Note 2: When closing a descriptor or socket, make sure to first stop your watcher, if possible. This will help prevent any nasty side effects on your program.
Note 3: a certain amount of care is needed when dealing with APIs
that employ signalfd. If your application use system() you replace
that with fork(), and then in the child, unblock all signals blocked
by your parent process, before you run exec(). This because Linux
does not unblock signals for your children, and neither does most
(all?) C-libraries. See the finit project's implementation of
run() for an example of this. For more details on this issue, see
this article at lwn.net.
libuEv is by default installed as a library with a few header files, you should only ever need to include one:
#include <uev/uev.h>The output from the pkg-config tool holds no surprises:
$ pkg-config --libs --static --cflags libuev
-I/usr/local/include -L/usr/local/lib -luevThe prefix path /usr/local/ shown here is only the default. Use the
configure script to select a different prefix when installing libuEv.

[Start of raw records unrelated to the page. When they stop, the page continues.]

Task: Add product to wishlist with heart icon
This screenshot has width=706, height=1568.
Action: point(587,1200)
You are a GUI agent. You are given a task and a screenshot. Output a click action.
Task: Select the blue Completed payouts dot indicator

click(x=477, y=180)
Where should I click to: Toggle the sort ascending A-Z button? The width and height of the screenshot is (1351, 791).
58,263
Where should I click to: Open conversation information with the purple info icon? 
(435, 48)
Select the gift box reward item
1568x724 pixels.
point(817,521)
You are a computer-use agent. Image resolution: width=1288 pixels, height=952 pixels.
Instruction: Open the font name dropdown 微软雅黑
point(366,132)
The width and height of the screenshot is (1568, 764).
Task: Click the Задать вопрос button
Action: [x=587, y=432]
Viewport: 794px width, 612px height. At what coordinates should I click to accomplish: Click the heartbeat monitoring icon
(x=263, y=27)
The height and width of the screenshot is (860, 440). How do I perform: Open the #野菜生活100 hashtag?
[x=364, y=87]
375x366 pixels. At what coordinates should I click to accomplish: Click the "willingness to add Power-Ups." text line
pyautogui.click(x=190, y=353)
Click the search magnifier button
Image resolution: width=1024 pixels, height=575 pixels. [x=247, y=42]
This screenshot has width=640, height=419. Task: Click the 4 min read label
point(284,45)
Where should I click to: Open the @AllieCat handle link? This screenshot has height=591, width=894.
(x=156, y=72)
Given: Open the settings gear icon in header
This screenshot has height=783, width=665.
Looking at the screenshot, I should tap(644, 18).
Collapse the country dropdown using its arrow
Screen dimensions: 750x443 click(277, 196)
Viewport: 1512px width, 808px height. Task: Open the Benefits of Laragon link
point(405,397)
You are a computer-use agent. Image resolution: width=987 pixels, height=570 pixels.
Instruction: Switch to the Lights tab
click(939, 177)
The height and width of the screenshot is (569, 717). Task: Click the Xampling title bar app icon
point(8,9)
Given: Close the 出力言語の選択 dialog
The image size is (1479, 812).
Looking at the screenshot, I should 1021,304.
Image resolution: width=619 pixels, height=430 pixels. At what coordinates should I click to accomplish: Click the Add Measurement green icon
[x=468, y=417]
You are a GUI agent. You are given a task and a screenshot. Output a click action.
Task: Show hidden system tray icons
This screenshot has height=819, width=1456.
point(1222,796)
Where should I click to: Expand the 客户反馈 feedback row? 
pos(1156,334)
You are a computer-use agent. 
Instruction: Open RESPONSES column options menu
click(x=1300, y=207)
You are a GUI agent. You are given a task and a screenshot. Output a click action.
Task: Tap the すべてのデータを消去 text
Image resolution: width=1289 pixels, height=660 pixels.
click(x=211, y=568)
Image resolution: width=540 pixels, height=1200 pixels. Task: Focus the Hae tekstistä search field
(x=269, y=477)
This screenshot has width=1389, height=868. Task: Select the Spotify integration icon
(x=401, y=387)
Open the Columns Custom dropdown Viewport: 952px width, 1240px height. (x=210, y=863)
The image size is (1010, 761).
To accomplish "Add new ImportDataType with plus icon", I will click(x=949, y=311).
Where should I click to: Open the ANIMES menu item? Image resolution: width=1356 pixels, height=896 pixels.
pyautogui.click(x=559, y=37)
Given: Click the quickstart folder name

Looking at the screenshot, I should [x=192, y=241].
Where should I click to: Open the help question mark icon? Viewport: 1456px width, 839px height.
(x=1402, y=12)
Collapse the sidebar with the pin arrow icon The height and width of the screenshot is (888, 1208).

For GNU autotools based projects, use the following in configure.ac:
# Check for required libraries
PKG_CHECK_MODULES([uev], [libuev >= 1.4.0])and in your Makefile.am:
proggy_CFLAGS = $(uev_CFLAGS)
proggy_LDADD = $(uev_LIBS)Here follows a very brief example to illustrate how one can use libuEv to act upon joystick input.
#include <err.h>
#include <errno.h>
#include <stdio.h>
#include <stdint.h>
#include <fcntl.h>
#include <unistd.h>
#include <uev/uev.h>
struct js_event {
uint32_t time; /* event timestamp in milliseconds */
int16_t value; /* value */
uint8_t type; /* event type */
uint8_t number; /* axis/button number */
} e;
/*
* Called on any joystick event
*
* Note: We handle errors here by exiting, for a background daemon with
* multiple watchers you may want another approach.
*/
static void joystick_cb(uev_t *w, void *arg, int events)
{
ssize_t cnt;
if (UEV_ERROR == events) {
/* Possibly joystick was unplugged */
warnx("Spurious problem with the joystick watcher, restarting.");
uev_io_start(w);
return;
}
cnt = read(w->fd, &e, sizeof(e));
if (cnt < 0) {
warn("Failed reading joystick event");
return;
}
if (cnt == 0 || UEV_HUP == events) {
warn("Joystick disconnected");
return;
}
switch (e.type) {
case 1:
printf("Button %d %s\n", e.number, e.value ? "pressed" : "released");
break;
case 2:
printf("Joystick axis %d moved, value %d!\n", e.number, e.value);
break;
}
}
int main(void)
{
uev_ctx_t ctx;
uev_t js;
int fd;
fd = open("/dev/input/js0", O_RDONLY, O_NONBLOCK);
if (fd < 0)
errx(errno, "Cannot find a joystick attached.");
uev_init(&ctx);
uev_io_init(&ctx, &js, joystick_cb, NULL, fd, UEV_READ);
puts("Starting, press Ctrl-C to exit.");
return uev_run(&ctx, 0);
}To build the example, follow installation instructions below, then save
the code as joystick.c and call GCC
$ gcc `pkg-config --libs --static --cflags libuev` -o joystick joystick.cAlternatively, call the Makefile with make joystick from
the unpacked libuEv distribution.
More complete and relevant example uses of libuEv is the FTP/TFTP
server uftpd, and the Linux /sbin/init replacement finit.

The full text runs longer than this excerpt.